● WORK ORDER 1: From the forum thread on voodoo themes below, list every feature that Shebear1 names as part of their swamp/voodoo theme.
● WORK ORDER 2:
Answer these questions about the forum thread on voodoo themes below:
(a) In which city is "Necropolis 13" located?
(b) What theme is Hearse driver doing this year?
(c) In which city does Shebear1 live?

● TEXT UNDER STUDY:

════════

Again, know your audience. I grew up in New Orleans and wouldn't think twice about doing a Voodoo theme - it's incredibly common their still. Google "Necropolis 13" in Baton Rouge, LA which is part of the 13th Gate. Check out the Voodoo ceremony of said haunted house on YouTube. It's good stuff. They have an entire maze built in the style of New Orleans above ground cemeteries. It's incredibly popular and on my must visit list if I'm ever back home during the high holiday season.

So no, I don't find it offensive at all. Then again, I didn't find the Maui (from Moana) skin-suit costume offensive last year either. And like I said before. If someone thinks you're doing black-face by using black for shadows in skull face makeup they're just trying to pick a fight. Give them enough rope and we'll never be able to apply black makeup to our faces for anything if we're white. Bottom line is black makeup is part of it. So much so, even those of African decent use it despite that their skin is already dark:










-TM


----------



## Hearse driver (Jan 3, 2016)

I am doing a "Terror on the Bayou" theme this year as well. I have never even consider this issue. Probably because I have had a handful of "voodoo doll & witch doctor" type costumes show up over the last several years. Plus is a bloody head on a pike doesn't offend you, I feel that your not allowed to be offended over something so trivial haha 


Sent from my iPhone using Tapatalk


----------



## korigirl (Aug 28, 2010)

Thank you all so much for your insight! We are moving forward with it and still excited to do it!


----------



## Shebear1 (Jul 22, 2008)

We did the whole swamp/voodoo theme a couple of years ago complete with actors walking on "hot" coals while, a soundtrack of chanting and voodoo music, zombies and even Marie Leveau. Everyone who came gave very positive feedback and we got absolutely no complaints. We live in Dallas, so I'm not sure if people here are a little more tolerant, or if they just knew and appreciated the amount of work that obviously went into the whole set-up. In any case, we've had people ask us if we will be doing that particular theme again soon. They're actually disappointed to learn that we do something different every year and rarely repeat a theme.


----------



## korigirl (Aug 28, 2010)

Shebear1 said:


> We did the whole swamp/voodoo theme a couple of years ago complete with actors walking on "hot" coals while, a soundtrack of chanting and voodoo music, zombies and even Marie Leveau. Everyone who came gave very positive feedback and we got absolutely no complaints. We live in Dallas, so I'm not sure if people here are a little more tolerant, or if they just knew and appreciated the amount of work that obviously went into the whole set-up. In any case, we've had people ask us if we will be doing that particular theme again soon. They're actually disappointed to learn that we do something different every year and rarely repeat a theme.


That sounds amazing! 


Sent from my iPhone using Tapatalk


----------

════════

● STUDY MATERIAL:
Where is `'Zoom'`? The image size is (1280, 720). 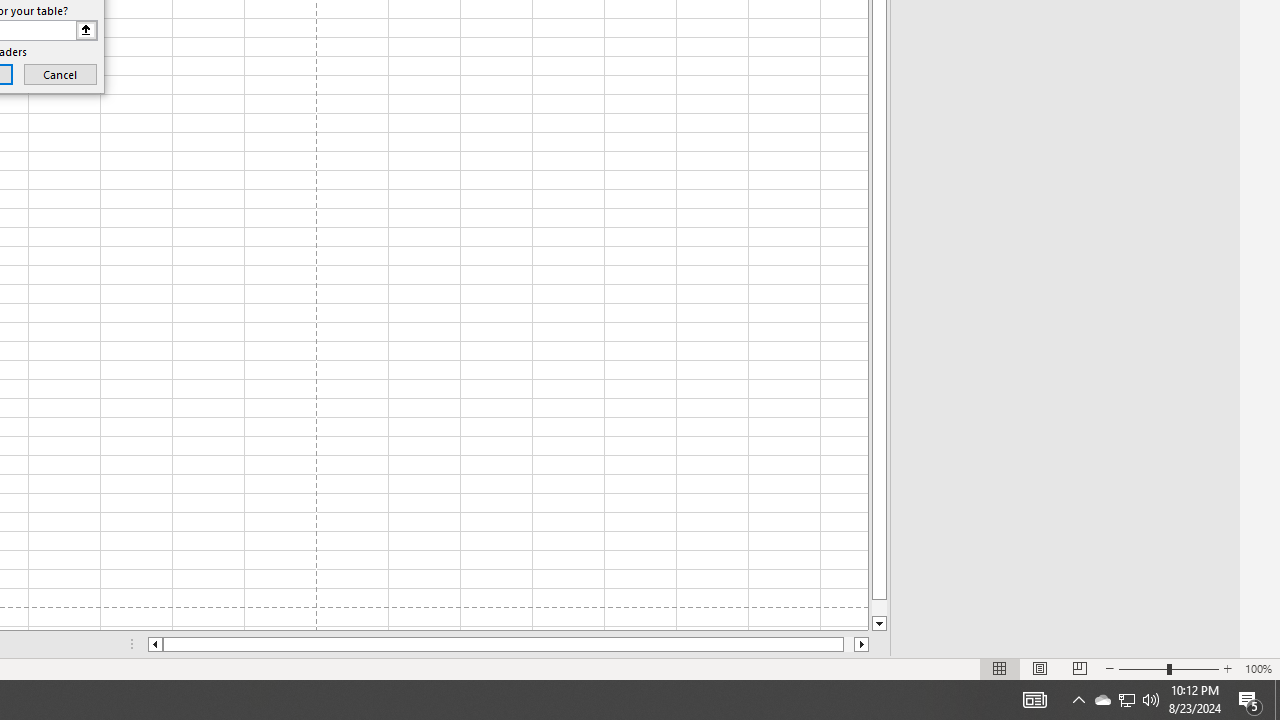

════════

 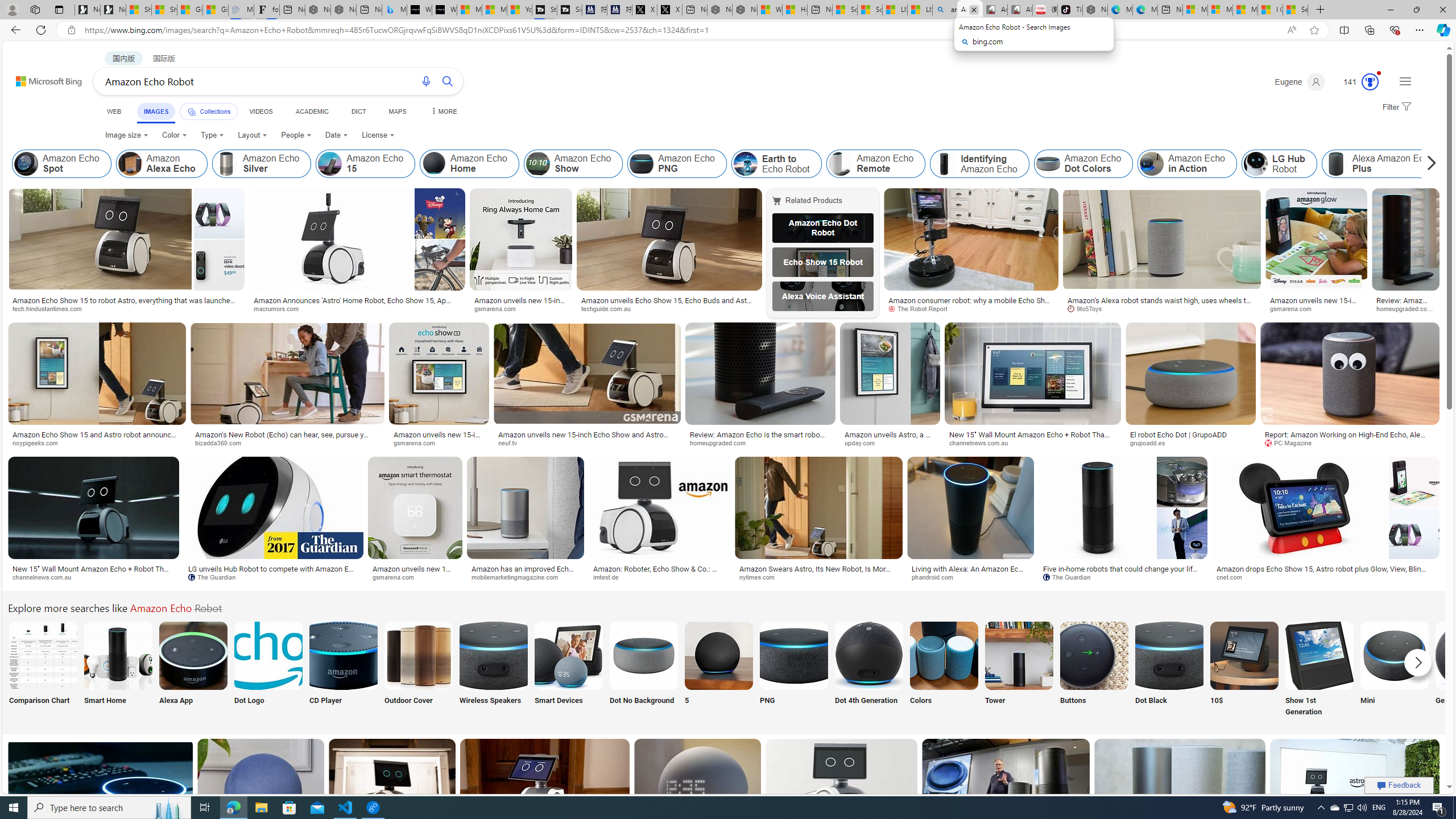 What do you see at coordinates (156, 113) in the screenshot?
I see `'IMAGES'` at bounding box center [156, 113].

════════

● WRITTEN REPLY 1:
- Actors walking on "hot" coals
- A soundtrack of chanting and voodoo music
- Zombies
- Marie Leveau

● WRITTEN REPLY 2:
(a) Baton Rouge, LA
(b) "Terror on the Bayou"
(c) Dallas